Eric Bianchi honored by the American Society of Civil Engineers

The American Society of Civil Engineers (ASCE) recognizes ten college students each year for their early achievements that set the way for an optimistic future in civil engineering.

This year, Eric Bianchi, a graduate student in civil and environmental engineering at Virginia Tech was selected for this honor. As part of this honor, he will receive recognition in several ASCE publications, a $100 scholarship, and the opportunity to receive a $1000 scholarship.

Eric also attended Virginia Tech and graduated with his bachelor’s degree in civil and environmental engineering in 2017. He was involved in the Earthquake Engineering Research Institute, ASCE student chapter, Chi Epsilon Civil Engineering Honor Society and served on the Steel Bridge Team and as a CEE department ambassador. In 2017, he was selected for a senior spotlight in the civil and environmental engineering alumni newsletter for an app he created that provides real-time parking information at Virginia Tech. He was also chosen as the 2017 Outstanding Senior for the department.

“Eric is a passionate student who has an entrepreneurial spirit that he utilizes to challenge himself every day,” noted Academic and Career Advisor, Kara Lattimer. “His recognition by ASCE simply showcases his genuine interest in the profession of civil engineering and his desire to bring new knowledge to the field.”

As a graduate student, he is focusing on Structural Engineering and Materials.

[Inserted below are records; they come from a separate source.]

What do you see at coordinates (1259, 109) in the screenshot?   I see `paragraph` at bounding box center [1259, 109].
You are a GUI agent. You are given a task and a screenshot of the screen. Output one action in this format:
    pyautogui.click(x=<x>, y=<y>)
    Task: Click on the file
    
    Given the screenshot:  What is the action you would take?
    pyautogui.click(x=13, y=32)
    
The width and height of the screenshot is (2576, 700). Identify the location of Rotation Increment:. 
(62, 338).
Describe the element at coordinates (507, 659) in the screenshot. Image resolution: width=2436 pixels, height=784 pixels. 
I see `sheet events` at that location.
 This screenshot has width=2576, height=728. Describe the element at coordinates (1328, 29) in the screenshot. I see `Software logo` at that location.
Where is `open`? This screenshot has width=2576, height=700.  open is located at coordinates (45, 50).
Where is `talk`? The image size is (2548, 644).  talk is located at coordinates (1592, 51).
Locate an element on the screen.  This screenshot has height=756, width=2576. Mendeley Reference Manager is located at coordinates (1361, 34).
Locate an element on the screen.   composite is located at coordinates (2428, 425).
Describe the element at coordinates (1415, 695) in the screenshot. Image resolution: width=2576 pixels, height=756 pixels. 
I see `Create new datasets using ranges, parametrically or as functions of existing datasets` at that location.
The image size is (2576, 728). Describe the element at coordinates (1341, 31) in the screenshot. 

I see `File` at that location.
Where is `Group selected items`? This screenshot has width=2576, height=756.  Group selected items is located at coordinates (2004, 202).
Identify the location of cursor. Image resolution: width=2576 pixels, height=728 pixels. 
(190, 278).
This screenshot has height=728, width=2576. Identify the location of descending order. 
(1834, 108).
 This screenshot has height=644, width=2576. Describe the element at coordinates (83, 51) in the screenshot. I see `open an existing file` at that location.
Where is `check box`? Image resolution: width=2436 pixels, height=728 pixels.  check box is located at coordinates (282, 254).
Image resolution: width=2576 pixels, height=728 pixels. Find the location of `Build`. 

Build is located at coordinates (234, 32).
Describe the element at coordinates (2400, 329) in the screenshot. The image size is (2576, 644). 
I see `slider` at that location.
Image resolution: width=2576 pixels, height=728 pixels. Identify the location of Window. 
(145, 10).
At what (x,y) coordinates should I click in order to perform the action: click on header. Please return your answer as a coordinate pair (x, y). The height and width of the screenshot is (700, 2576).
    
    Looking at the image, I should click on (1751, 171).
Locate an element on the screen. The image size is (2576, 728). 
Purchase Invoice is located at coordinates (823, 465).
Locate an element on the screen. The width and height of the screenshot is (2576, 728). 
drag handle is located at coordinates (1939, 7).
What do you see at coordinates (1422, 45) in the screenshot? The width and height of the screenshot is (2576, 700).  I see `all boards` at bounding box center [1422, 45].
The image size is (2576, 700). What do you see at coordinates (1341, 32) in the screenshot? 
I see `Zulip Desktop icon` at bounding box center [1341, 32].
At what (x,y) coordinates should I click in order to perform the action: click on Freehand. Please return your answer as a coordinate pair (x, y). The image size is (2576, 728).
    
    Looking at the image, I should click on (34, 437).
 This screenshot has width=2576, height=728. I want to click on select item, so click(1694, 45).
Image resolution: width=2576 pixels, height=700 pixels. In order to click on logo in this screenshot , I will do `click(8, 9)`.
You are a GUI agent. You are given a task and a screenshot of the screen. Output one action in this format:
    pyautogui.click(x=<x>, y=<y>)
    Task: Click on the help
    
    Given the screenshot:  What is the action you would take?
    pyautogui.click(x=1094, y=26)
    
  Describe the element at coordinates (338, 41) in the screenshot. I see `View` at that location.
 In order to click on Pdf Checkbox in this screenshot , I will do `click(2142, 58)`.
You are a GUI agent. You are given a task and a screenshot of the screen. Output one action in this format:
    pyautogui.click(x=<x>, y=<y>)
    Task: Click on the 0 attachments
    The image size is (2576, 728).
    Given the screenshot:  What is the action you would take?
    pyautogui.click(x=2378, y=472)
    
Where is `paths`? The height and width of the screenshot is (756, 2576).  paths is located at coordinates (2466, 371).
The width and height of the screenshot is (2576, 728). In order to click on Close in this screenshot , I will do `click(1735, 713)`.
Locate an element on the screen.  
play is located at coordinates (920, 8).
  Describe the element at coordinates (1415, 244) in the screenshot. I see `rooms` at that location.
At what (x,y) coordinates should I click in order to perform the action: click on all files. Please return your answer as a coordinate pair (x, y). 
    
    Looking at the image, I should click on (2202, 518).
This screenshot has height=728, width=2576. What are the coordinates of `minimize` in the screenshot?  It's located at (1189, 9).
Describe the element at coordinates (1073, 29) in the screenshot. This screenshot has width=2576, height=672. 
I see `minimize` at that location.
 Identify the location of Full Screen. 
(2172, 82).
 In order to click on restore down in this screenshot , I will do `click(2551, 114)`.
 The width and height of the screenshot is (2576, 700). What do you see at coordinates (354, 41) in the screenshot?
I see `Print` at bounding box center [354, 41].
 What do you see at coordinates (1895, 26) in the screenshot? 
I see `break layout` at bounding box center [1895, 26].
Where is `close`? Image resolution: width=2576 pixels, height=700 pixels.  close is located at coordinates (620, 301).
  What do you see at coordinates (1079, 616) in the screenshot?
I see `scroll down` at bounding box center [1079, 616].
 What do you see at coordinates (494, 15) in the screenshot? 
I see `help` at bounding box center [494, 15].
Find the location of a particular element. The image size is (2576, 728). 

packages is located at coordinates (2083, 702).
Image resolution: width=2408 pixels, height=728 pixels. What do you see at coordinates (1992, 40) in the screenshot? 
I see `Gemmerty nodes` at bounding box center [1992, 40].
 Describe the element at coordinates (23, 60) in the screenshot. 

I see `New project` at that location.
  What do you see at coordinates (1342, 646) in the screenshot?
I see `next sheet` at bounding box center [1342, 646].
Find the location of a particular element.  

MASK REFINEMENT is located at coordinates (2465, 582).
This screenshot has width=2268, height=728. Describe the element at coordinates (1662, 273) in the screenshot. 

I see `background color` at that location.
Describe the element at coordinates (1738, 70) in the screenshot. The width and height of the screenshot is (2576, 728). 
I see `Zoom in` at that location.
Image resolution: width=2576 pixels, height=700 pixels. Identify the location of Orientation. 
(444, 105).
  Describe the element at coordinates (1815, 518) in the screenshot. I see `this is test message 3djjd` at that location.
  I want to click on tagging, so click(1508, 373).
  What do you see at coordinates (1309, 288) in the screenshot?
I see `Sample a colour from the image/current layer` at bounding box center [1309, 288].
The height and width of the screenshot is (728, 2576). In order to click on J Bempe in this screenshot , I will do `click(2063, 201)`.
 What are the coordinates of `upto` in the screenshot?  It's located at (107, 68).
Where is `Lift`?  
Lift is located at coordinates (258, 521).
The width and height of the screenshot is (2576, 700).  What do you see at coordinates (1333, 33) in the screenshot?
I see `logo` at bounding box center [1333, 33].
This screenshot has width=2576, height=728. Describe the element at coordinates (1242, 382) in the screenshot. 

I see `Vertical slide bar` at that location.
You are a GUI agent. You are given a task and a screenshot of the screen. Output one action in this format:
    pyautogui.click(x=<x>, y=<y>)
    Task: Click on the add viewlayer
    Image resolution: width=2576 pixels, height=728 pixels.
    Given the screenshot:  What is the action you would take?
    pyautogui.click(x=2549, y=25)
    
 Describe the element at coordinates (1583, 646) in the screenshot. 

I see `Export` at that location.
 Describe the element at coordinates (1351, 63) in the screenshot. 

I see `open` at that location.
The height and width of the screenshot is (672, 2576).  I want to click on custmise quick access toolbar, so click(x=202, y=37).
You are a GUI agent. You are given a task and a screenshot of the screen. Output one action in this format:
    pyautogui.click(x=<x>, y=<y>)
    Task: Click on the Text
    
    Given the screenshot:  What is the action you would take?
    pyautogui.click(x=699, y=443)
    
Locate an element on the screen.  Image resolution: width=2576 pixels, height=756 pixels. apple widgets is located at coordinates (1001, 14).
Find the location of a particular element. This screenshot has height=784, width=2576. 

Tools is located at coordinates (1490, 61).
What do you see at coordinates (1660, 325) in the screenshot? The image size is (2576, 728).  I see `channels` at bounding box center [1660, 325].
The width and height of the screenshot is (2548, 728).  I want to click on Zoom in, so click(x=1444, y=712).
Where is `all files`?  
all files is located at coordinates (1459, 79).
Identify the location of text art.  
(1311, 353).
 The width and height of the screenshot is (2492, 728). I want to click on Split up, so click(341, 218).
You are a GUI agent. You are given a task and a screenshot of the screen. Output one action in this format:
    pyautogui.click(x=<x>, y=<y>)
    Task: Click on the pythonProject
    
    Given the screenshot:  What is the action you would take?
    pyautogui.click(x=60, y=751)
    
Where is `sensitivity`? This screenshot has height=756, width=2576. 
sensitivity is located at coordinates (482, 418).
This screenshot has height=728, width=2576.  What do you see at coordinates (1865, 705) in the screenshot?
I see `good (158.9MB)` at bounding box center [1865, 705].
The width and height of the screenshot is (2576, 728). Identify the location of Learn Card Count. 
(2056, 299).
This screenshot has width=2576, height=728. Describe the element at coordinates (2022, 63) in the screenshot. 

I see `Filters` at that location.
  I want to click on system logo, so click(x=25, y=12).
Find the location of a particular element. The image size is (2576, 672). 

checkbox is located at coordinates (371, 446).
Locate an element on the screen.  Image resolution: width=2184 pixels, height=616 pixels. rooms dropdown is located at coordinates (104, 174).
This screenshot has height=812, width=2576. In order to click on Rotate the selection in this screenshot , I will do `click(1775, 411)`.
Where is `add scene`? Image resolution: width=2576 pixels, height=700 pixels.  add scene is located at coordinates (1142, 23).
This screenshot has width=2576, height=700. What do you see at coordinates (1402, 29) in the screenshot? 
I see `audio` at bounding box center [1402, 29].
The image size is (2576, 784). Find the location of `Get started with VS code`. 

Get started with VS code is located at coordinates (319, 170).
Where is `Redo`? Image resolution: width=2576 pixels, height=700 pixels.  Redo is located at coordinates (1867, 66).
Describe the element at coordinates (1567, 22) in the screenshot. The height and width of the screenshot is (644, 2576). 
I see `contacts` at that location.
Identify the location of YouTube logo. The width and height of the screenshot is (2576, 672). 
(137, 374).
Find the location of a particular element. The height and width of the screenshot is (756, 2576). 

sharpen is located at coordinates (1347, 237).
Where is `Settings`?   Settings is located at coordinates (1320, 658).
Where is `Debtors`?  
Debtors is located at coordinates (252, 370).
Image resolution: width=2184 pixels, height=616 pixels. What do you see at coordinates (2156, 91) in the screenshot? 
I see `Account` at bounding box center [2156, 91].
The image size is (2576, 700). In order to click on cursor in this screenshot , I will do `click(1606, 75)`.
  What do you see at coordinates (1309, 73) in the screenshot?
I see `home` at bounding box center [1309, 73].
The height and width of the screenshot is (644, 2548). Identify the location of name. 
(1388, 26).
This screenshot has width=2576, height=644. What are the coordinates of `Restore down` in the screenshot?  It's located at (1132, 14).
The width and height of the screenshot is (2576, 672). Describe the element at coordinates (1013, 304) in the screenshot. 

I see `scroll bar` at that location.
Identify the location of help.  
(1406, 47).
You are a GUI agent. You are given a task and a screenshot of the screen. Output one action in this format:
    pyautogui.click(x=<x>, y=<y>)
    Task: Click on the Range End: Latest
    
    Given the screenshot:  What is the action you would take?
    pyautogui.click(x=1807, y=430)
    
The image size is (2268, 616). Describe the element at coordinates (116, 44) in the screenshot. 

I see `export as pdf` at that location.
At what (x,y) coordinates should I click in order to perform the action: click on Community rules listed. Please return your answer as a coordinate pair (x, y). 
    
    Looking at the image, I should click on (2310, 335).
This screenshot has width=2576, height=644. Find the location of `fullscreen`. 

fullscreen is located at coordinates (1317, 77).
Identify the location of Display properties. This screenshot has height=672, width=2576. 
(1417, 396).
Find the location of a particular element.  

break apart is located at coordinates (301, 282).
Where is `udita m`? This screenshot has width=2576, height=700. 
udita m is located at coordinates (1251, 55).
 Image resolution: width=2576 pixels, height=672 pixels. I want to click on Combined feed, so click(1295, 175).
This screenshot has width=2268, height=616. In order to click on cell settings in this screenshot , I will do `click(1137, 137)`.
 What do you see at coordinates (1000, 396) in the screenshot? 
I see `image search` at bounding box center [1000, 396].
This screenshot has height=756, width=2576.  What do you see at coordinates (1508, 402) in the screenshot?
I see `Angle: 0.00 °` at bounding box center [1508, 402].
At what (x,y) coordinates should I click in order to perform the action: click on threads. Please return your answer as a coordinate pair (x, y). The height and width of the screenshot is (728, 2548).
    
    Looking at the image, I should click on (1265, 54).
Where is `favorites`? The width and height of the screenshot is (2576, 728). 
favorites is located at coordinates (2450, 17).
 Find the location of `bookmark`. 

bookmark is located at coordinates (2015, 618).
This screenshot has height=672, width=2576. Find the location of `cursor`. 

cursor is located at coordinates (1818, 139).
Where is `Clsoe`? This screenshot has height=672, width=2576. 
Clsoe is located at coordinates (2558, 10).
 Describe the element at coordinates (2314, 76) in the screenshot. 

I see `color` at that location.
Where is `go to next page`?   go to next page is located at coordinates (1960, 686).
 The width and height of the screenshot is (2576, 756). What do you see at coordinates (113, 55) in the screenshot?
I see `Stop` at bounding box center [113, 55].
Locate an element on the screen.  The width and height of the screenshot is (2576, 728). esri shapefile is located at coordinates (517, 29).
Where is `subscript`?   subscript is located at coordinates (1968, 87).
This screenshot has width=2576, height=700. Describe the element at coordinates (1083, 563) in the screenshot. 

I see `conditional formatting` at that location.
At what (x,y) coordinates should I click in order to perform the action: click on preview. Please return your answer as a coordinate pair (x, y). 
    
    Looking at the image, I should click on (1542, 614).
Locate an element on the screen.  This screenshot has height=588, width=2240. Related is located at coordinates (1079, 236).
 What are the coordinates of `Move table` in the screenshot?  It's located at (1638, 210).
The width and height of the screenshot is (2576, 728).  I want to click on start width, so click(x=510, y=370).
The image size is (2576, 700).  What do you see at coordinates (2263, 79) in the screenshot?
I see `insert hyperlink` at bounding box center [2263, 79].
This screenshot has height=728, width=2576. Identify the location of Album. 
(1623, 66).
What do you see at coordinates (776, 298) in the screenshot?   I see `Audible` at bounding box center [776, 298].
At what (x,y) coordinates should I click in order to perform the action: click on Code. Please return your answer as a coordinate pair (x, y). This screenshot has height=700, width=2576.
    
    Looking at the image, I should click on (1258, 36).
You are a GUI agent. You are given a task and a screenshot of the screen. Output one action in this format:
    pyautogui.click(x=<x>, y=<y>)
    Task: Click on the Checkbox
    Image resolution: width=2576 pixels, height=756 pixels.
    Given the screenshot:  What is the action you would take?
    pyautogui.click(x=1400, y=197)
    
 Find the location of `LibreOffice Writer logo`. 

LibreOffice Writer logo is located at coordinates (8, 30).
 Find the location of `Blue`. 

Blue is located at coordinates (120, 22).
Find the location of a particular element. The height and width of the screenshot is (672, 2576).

He is serving as a graduate teaching assistant for materials lab, teaching two lab sections of undergraduate students.

Originally, he wanted to major in chemical engineering, but was looking for a different work environment than that profession provided. “I like civil engineering because I can see what is being built. It is tangible,” he said.

His dream job following graduation is to pursue a career with a large engineering firm that works internationally. Specifically, he would like to work in earthquake engineering research or project management. He hopes his time in graduate school will help to solidify which of those options he would prefer.